The ministry's news release quoted junior minister Colin Fagan, who has direct portfolio responsibility for the Jamaica Fire Brigade, as saying: "It is understandable that residents would be enraged by the actions of the driver, and understandably so, but the manner in which they chose to express their vexation is not only destructive but also very expensive."

It is absolutely shocking that the junior minister did not use the word 'illegal' to describe the actions of the residents. Is this because they are from a PNP community?

This trajectory of events reveals a lot, especially in relation to what is important and what is not. If a matter such as this can be so politicised, then Jamaica is in for even sadder times if we do not change course immediately.

This sad state of affairs graduates into the palpable distrust that thousands of Jamaicans have for our justice, some say 'injustice system'. People feel that if you are not well connected monetarily, socially, and politically there is little chance of your getting justice. A kind of Orwellian reality has dawned upon us: "All animals are equal, but some are more equal than others."

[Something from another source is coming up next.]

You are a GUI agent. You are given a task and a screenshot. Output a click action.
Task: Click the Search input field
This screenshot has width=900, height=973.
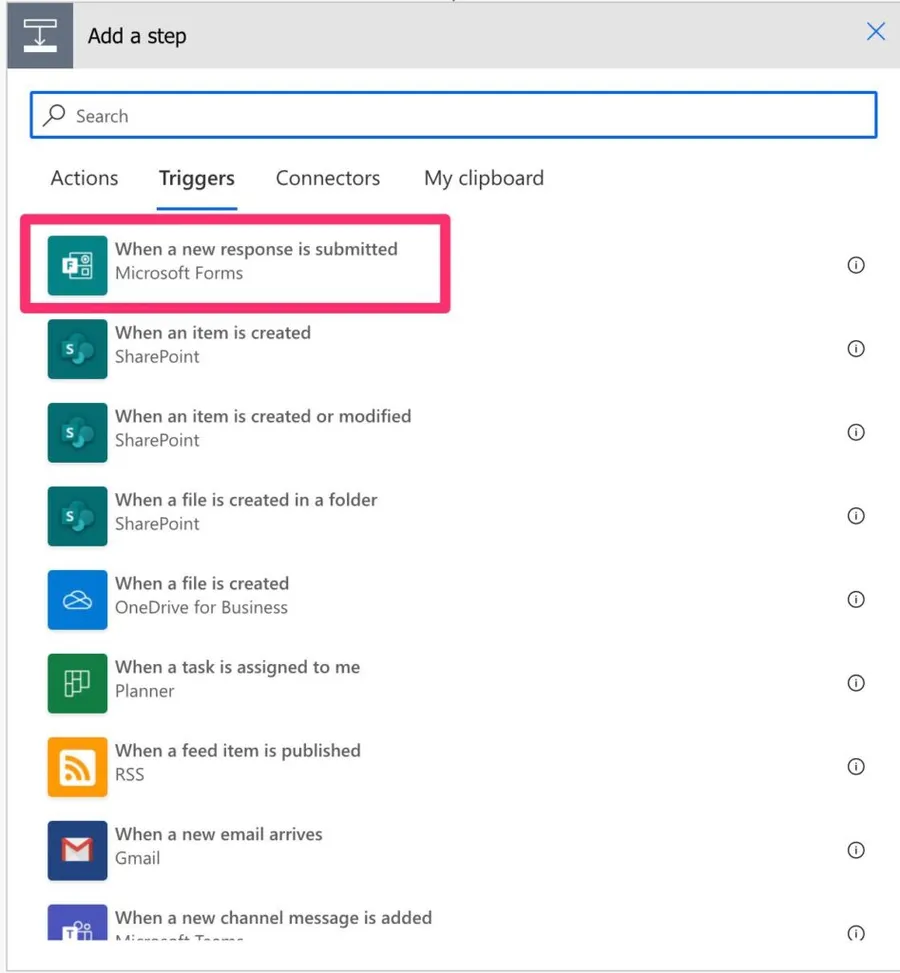[453, 116]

While this is the reality, anarchy cannot be countenanced in any shape or form. Those who are paid to fix the justice system must do so with alacrity instead of resting on their laurels wasting time thumping benches in Parliament at the announcement of platitudes.

The police must also do their job to arrest those who perpetrate the destruction of public property. In these times of economic austerity we cannot afford these kinds of expenditure. Those persons who smashed the windscreen of the fire truck need to ask themselves what if there was a fire in Payne Land and this same truck which they damaged was needed but could not respond due to their actions? I am sure they would then argue governmental negligence and maybe even demonstrate calling for 'justice'.

This kind of immediate gratification response is another consequence of an education system which clearly is not producing the kind of civic-minded Jamaican that is needed and is also a product of the rapidly disappearing social order and the rule of law.

We need to fix the anomalies urgently.